**Your goal**
Reproduce the entries below, swapping "Screen dimensions:" for "Display size:" everywhere and leaving all else unchanged.

**Task data**
┄┄┄┄┄┄┄┄┄┄┄┄┄┄┄┄┄┄┄┄
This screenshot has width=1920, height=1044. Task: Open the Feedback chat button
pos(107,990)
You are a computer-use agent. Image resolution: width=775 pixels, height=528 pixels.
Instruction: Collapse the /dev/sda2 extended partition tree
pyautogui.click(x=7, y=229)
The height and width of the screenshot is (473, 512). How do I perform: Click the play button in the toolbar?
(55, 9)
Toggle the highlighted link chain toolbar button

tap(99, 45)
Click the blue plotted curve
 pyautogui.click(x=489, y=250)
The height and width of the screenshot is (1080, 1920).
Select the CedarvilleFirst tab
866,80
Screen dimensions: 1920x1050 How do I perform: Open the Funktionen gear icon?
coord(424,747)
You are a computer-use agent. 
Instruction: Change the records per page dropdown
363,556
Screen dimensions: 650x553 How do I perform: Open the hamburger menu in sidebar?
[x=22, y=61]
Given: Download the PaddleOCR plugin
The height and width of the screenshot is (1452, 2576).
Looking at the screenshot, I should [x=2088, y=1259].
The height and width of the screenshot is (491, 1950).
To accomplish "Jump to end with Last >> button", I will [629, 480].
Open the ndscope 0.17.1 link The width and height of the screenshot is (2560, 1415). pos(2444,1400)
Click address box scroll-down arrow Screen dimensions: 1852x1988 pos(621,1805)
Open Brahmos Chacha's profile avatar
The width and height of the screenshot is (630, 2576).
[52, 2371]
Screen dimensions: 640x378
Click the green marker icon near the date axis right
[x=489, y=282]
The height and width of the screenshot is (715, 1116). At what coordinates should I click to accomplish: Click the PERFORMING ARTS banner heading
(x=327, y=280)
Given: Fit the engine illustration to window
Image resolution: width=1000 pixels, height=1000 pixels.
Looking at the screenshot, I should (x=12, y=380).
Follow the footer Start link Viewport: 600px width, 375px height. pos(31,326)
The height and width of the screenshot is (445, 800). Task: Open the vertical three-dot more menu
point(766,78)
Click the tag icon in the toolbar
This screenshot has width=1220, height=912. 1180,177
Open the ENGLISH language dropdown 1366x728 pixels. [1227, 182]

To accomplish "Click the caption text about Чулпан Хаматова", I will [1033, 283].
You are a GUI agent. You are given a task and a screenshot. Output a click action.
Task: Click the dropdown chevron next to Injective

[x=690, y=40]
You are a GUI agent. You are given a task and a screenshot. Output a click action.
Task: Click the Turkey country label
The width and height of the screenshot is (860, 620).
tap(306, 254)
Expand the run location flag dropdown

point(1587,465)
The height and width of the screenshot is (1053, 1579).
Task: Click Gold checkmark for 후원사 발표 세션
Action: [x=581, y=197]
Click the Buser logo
┄┄┄┄┄┄┄┄┄┄┄┄┄┄┄┄┄┄┄┄
**Exercise answer**
This screenshot has width=1920, height=1044. Task: Open the Feedback chat button
pos(107,990)
You are a computer-use agent. Image resolution: width=775 pixels, height=528 pixels.
Instruction: Collapse the /dev/sda2 extended partition tree
pyautogui.click(x=7, y=229)
The height and width of the screenshot is (473, 512). How do I perform: Click the play button in the toolbar?
(55, 9)
Toggle the highlighted link chain toolbar button

tap(99, 45)
Click the blue plotted curve
 pyautogui.click(x=489, y=250)
The height and width of the screenshot is (1080, 1920).
Select the CedarvilleFirst tab
866,80
Display size: 1920x1050 How do I perform: Open the Funktionen gear icon?
coord(424,747)
You are a computer-use agent. 
Instruction: Change the records per page dropdown
363,556
Display size: 650x553 How do I perform: Open the hamburger menu in sidebar?
[x=22, y=61]
Given: Download the PaddleOCR plugin
The height and width of the screenshot is (1452, 2576).
Looking at the screenshot, I should [x=2088, y=1259].
The height and width of the screenshot is (491, 1950).
To accomplish "Jump to end with Last >> button", I will [629, 480].
Open the ndscope 0.17.1 link The width and height of the screenshot is (2560, 1415). pos(2444,1400)
Click address box scroll-down arrow Display size: 1852x1988 pos(621,1805)
Open Brahmos Chacha's profile avatar
The width and height of the screenshot is (630, 2576).
[52, 2371]
Display size: 640x378
Click the green marker icon near the date axis right
[x=489, y=282]
The height and width of the screenshot is (715, 1116). At what coordinates should I click to accomplish: Click the PERFORMING ARTS banner heading
(x=327, y=280)
Given: Fit the engine illustration to window
Image resolution: width=1000 pixels, height=1000 pixels.
Looking at the screenshot, I should (x=12, y=380).
Follow the footer Start link Viewport: 600px width, 375px height. pos(31,326)
The height and width of the screenshot is (445, 800). Task: Open the vertical three-dot more menu
point(766,78)
Click the tag icon in the toolbar
This screenshot has width=1220, height=912. 1180,177
Open the ENGLISH language dropdown 1366x728 pixels. [1227, 182]

To accomplish "Click the caption text about Чулпан Хаматова", I will [1033, 283].
You are a GUI agent. You are given a task and a screenshot. Output a click action.
Task: Click the dropdown chevron next to Injective

[x=690, y=40]
You are a GUI agent. You are given a task and a screenshot. Output a click action.
Task: Click the Turkey country label
The width and height of the screenshot is (860, 620).
tap(306, 254)
Expand the run location flag dropdown

point(1587,465)
The height and width of the screenshot is (1053, 1579).
Task: Click Gold checkmark for 후원사 발표 세션
Action: [x=581, y=197]
Click the Buser logo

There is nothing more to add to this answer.